The Kentucky Standard
- Type: Newspapers
- Owner(s): Paxton Media Group
- Founder(s): Jack Wilson
- Founded: December 15, 1900
- Headquarters: 227 West John Rowan Boulevard, Bardstown, KY
- Website: https://www.pmg-ky2.com/kystandard/

= The Kentucky Standard =

Newspaper

The Kentucky Standard is the local newspaper of Bardstown, Kentucky.

==History==
The Kentucky Standard was started December 15, 1900 by Jack Wilson, a former employee of the Nelson County Record. The newspaper was sold to Nelson County Circuit Clerk Wallace Brown in 1901. The former owner still contributed as an editor for the paper. In 1919, Alfred S. Wathen bought enough stocks of the company to become the newspaper's publisher.

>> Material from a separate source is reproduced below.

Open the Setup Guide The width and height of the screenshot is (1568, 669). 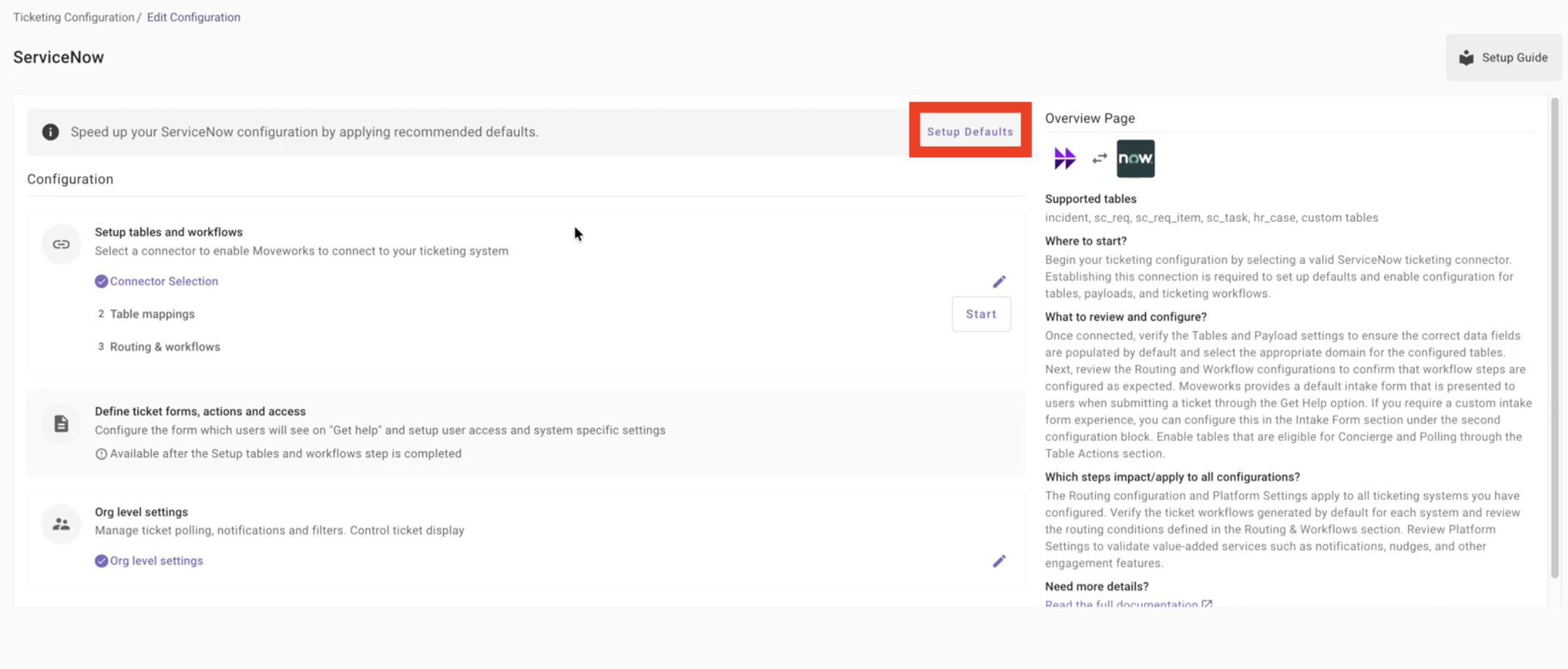(x=1504, y=58)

In 1958, Alfred S. Wathen's children began running the newspaper. In 1979, the newspaper was bought by Scripps Howard. The most recent transfer of ownership was in April 1987 when Landmark Community Newspapers bought the newspaper.

In 2021, Landmark Media Enterprises sold the newspaper to Paxton Media Group.

==The Kentucky Standard Today==
The Kentucky Standard is today published two times a week. The newspaper also runs PLG-TV, a local cable TV channel, three websites, and a classified magazine about real estate.